These "lateral entrants" mostly comprise ambitious generals, politicians, bureaucrats, technocrats and opportunists, all masquerading as journalists, opinion makers and columnists of the highest order. Most of them have no reporting or editing skills and some appear to even have been planted by vested interests. It is common knowledge in Islamabad that at least two well known editors of the now-defunct Daily ‘Muslim’ were nominees of the military establishment, including one who became an ambassador and another who graduated to be a federal minister.

That most of them had, and still have, political ambitions and hidden agendas has never been concealed by them, as their current or past conduct would show. Many of them have virtually "used" journalism as a stepping stone to achieve their political and/or financial goals. Names in this category are numerous and if these big names are removed from the present spectrum of editors, leading op-ed writers, columnists, commentators and leader writers, newspapers would appear to be barren.

The purpose of this piece is not to condemn any one for his or her views and opinion nor does this piece encompass all the problems that journalism faces in Pakistan, specially the ills created by yellow journalism and a "free-for-all" attitude to Press freedoms. Yet one specific purpose is to pin point those who have been continuously "using" or "abusing" journalism for their own ends.

Some of these leading lights of present-day journalism in Pakistan are so brazen and unabashed in their pursuit of profit, politics or power, that they seem to have lost their sense and powers of judgement. They exercise their biased judgements only if their own political interests are served. They never measure their own conduct by the yardstick with which they measure everybody else in their writings.

Since all accountability processes began in the country from the cut off date of mid 80s, looking at the media scene in these 15 years brings up a horde of opportunists and power-grabbers, who have been rampaging the newspapers and their columns in one form or the other.

The best way to start such a process would be for the leading stars of the profession to present their own assets and liabilities to the public, like the Chief Executive and other services chiefs have done. One or two journalists have done that already but generally there is deafening silence. That would set the stage for authorities to go into their financial conduct. Newspaper owners and their families, some very high profile editors and some upstarts who overnight became millionaires after they turned editors and publishers, would have to answer a lot of messy questions.

The integrity check should simultaneously be launched by the peers of the profession at whatever forum they think would be appropriate. Perhaps this first hurdle may be the only big hurdle and may never be crossed.

The peers, naturally those who come out unscathed and "clean", should sit down to formulate lists of those who have been publicly demonstrating a lack of intellectual, moral and professional integrity. Big names like Minhaj Barna, Mushahid Hussain, Maleeha Lodhi, Wajid Shamsul Hassan, Nazir Naji, Ataul Haq Qasmi, Ayaz Amir, Hussain Haqqani, Irshad Ahmed Haqqani, Najam Sethi, Nasim Zehra, Jamiluddin Aali and many others who sought or accepted political, diplomatic or government jobs, or joined political parties as activists, should be asked to explain why they did not quit journalism to do so and why they continued to use the profession to get, keep or regain lucrative jobs or positions of power. How do they retain, or claim to retain, their objectivity and credibility, once they have demonstrated their political ambitions. In the least they should have apologised to the profession.

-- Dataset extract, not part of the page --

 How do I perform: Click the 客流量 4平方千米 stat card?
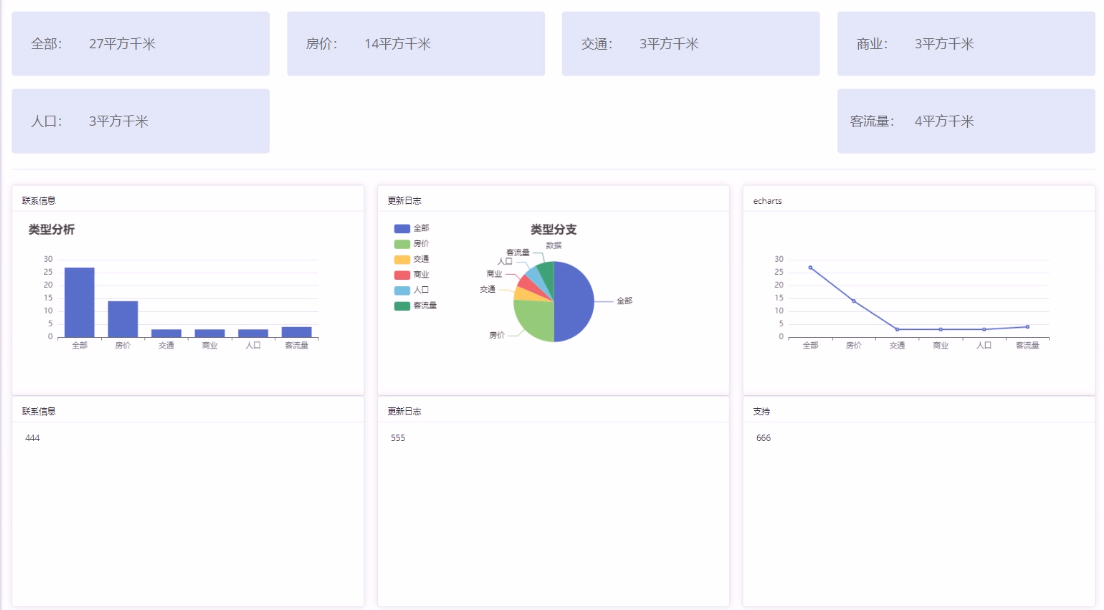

Some of them have been going in and out of journalism so frequently as if the profession was a revolving door only to be used when they needed a push to restore their lost position of political, economic or administrative influence and power.

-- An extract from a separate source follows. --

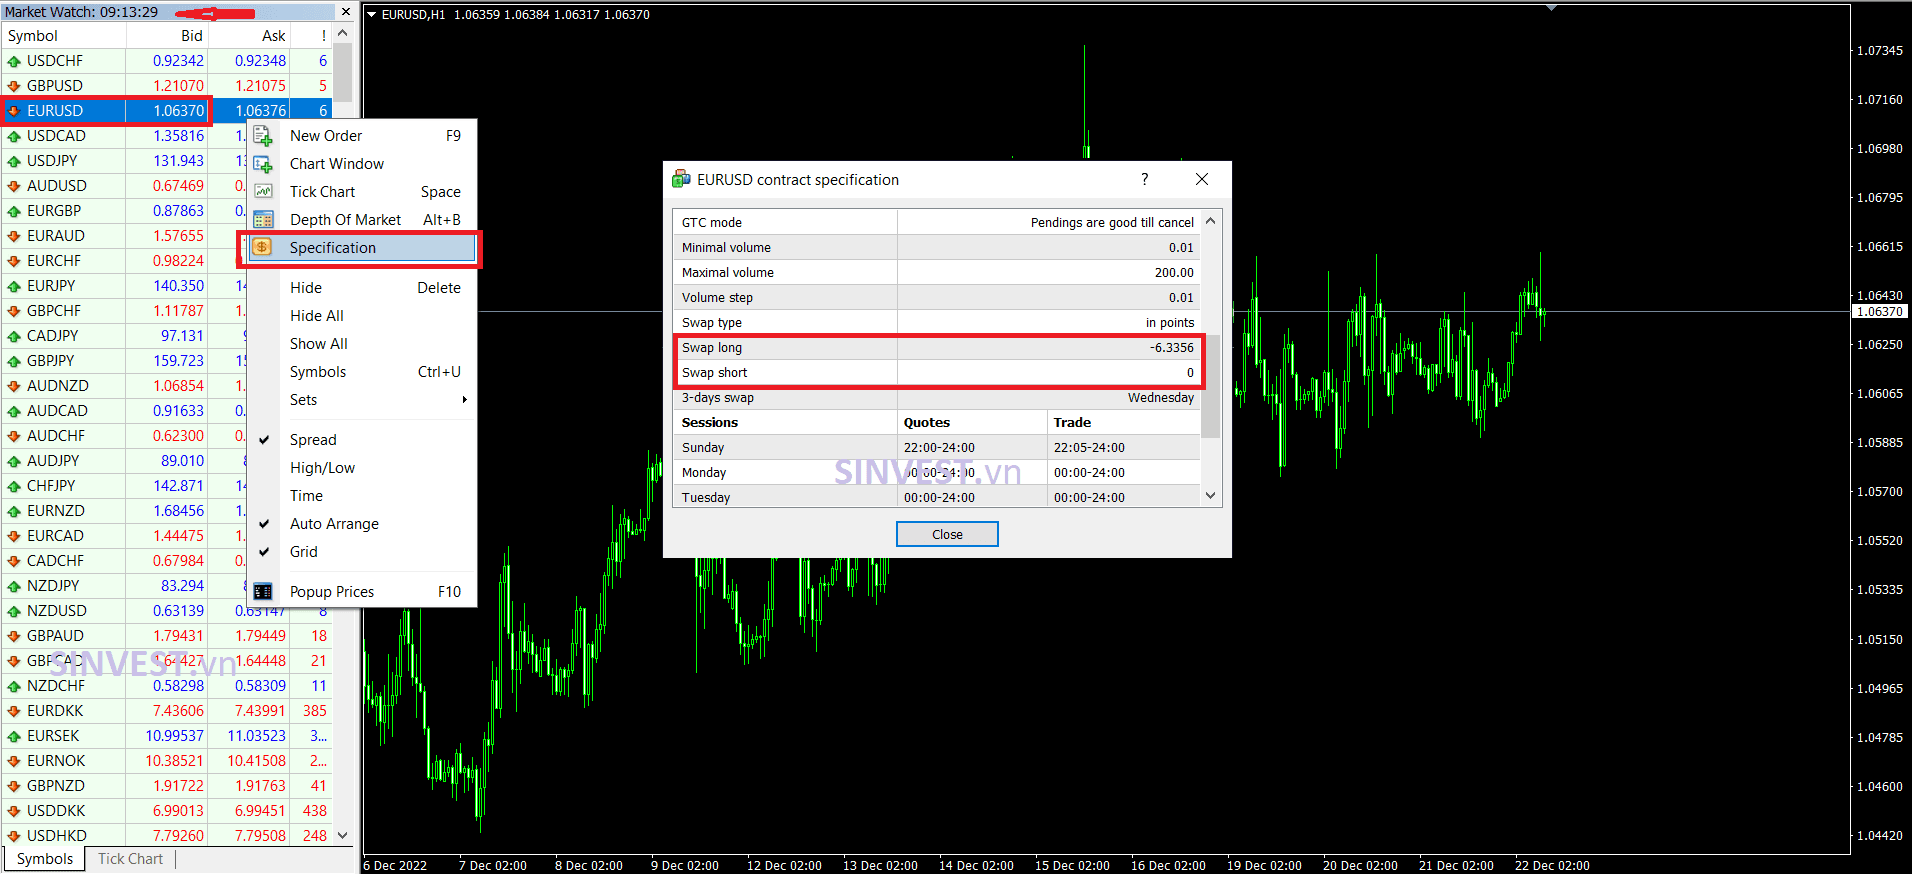Open the chart dropdown triangle beside EURUSD,H1

click(x=371, y=15)
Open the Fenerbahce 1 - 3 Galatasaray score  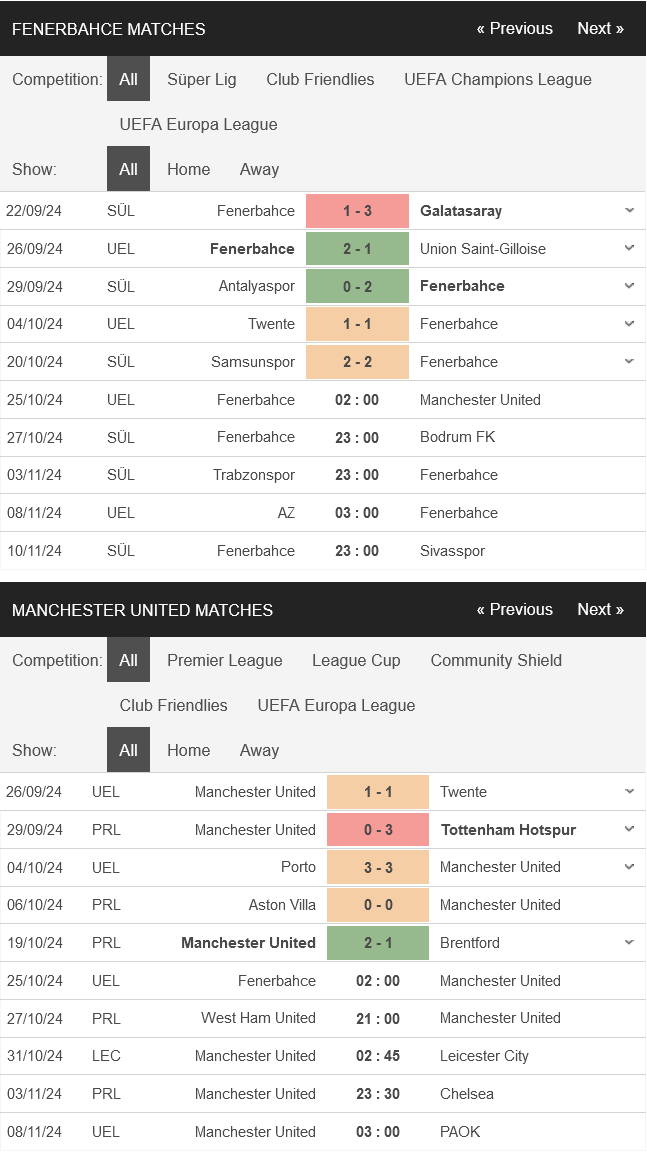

Some others, like the once-revered Minhaj Barna, who led the trade union movement of journalists and whose "Barna Group" of Pakistan Federal Union of Journalists still exists, accepted so petty, temporary and at times demeaning jobs that the entire profession could only hang its head in shame. Scenes when stalwarts of the profession like him were seen waiting outside offices of petty bureaucrats in Islamabad’s corridors of power, to get an extension of their foreign assignment were, to say the least, despicable, bringing no merit to Pakistani journalism.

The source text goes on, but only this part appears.